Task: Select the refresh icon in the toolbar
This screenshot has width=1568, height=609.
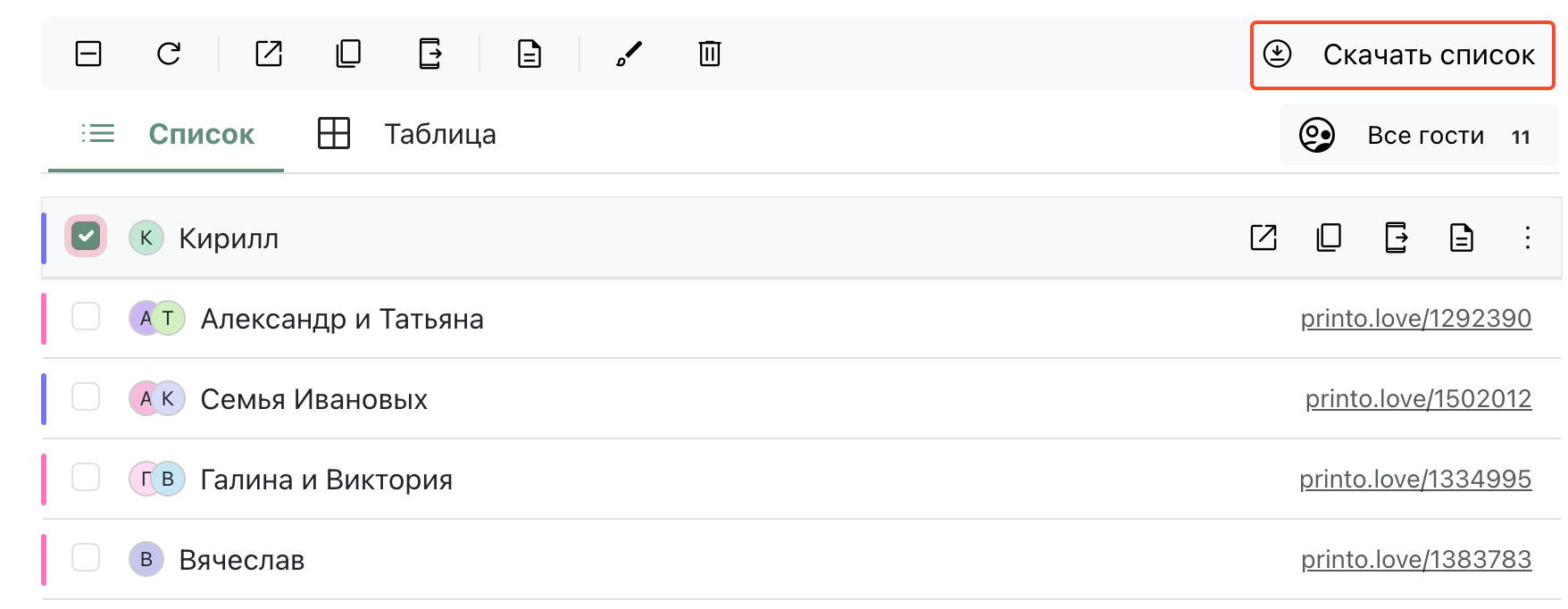Action: pyautogui.click(x=169, y=53)
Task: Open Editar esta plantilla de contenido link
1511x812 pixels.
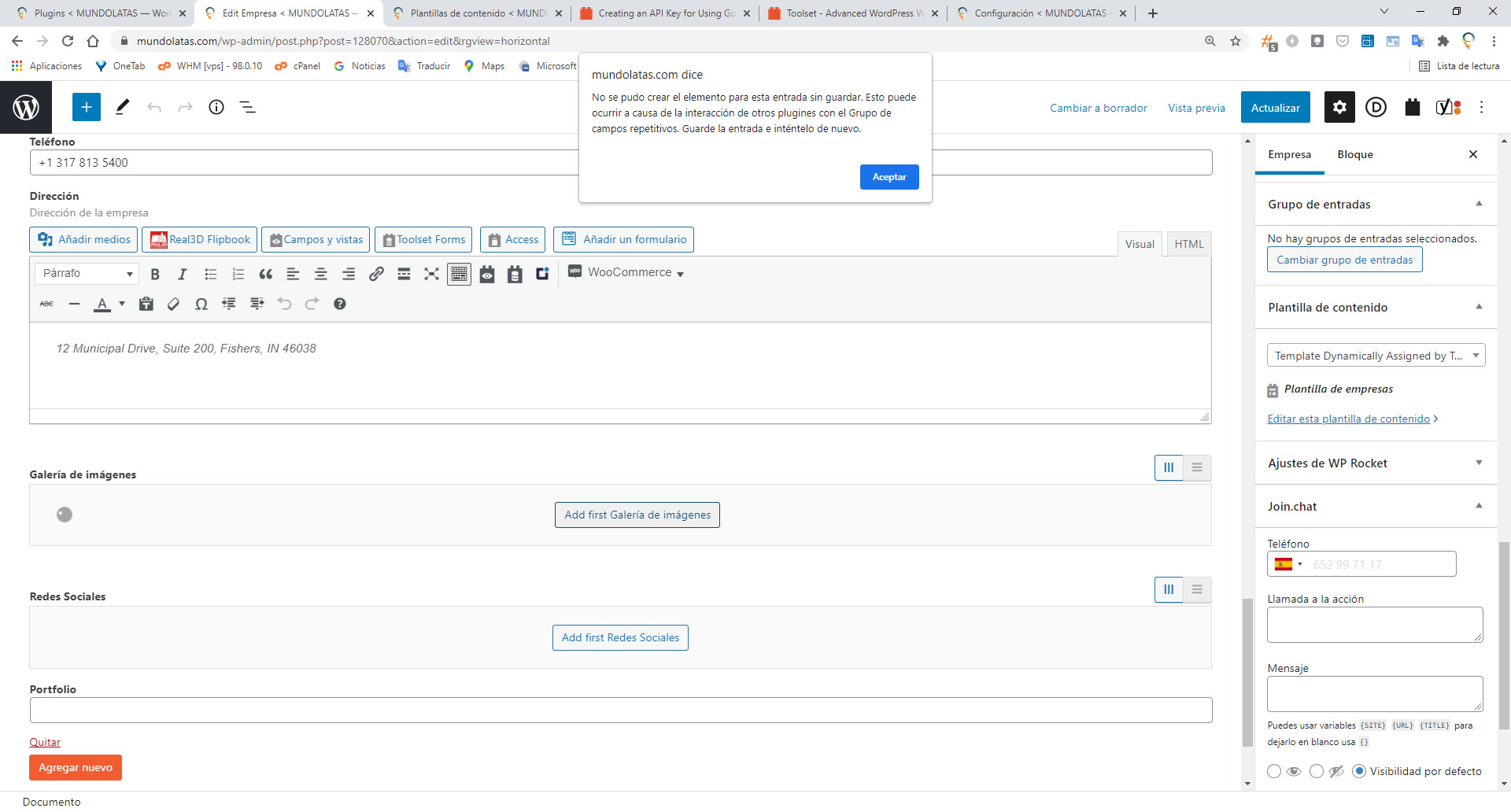Action: [1348, 419]
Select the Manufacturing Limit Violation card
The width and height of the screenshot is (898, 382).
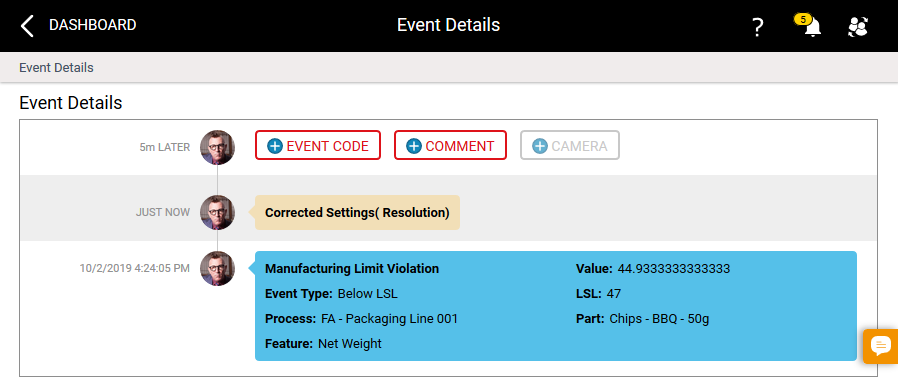(x=556, y=306)
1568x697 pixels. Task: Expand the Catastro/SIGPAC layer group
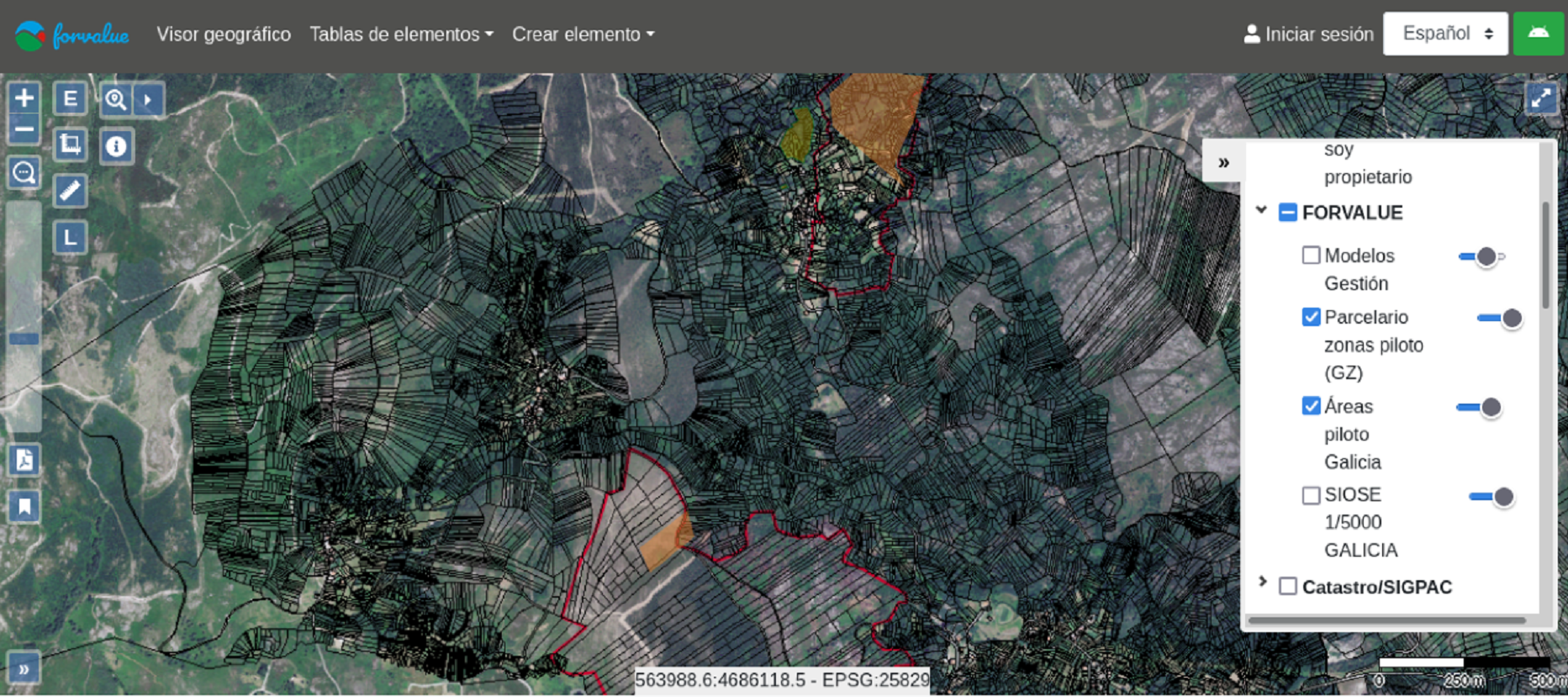[x=1262, y=583]
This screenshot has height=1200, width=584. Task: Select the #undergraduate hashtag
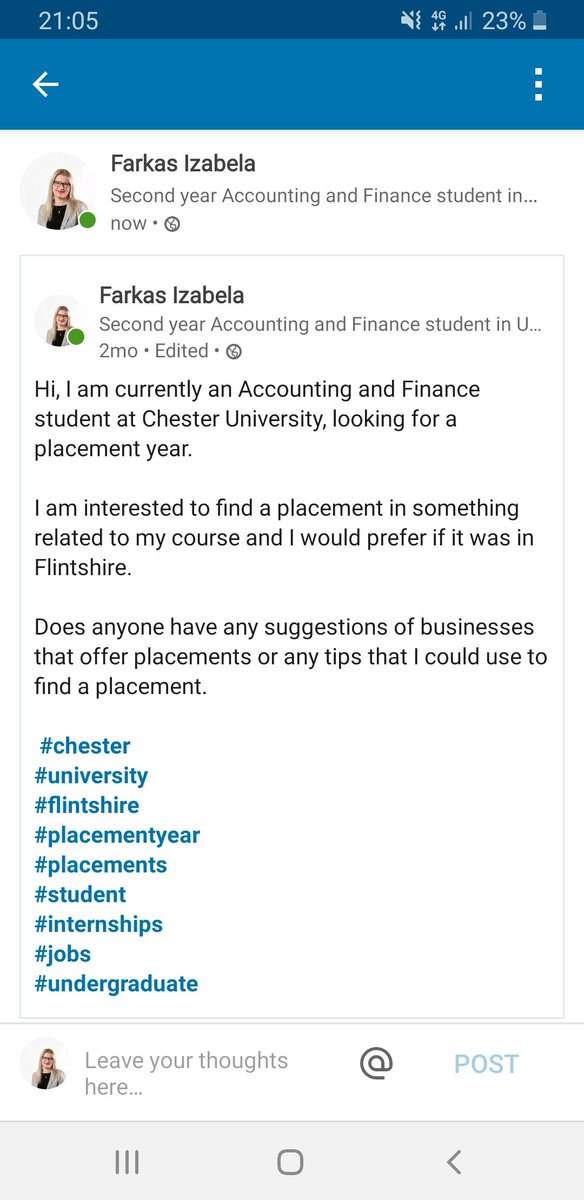[x=116, y=984]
# # # #
• _ACTIVITY_
The result should be an exact retyped version of all the entries above, containing no pictures.

• _WRITTEN ANSWER_
Task: Select the refresh icon in the toolbar
This screenshot has width=1568, height=609.
Action: pyautogui.click(x=169, y=53)
Task: Open Editar esta plantilla de contenido link
1511x812 pixels.
Action: [1348, 419]
Select the Manufacturing Limit Violation card
The width and height of the screenshot is (898, 382).
(x=556, y=306)
1568x697 pixels. Task: Expand the Catastro/SIGPAC layer group
[x=1262, y=583]
This screenshot has height=1200, width=584. Task: Select the #undergraduate hashtag
[x=116, y=984]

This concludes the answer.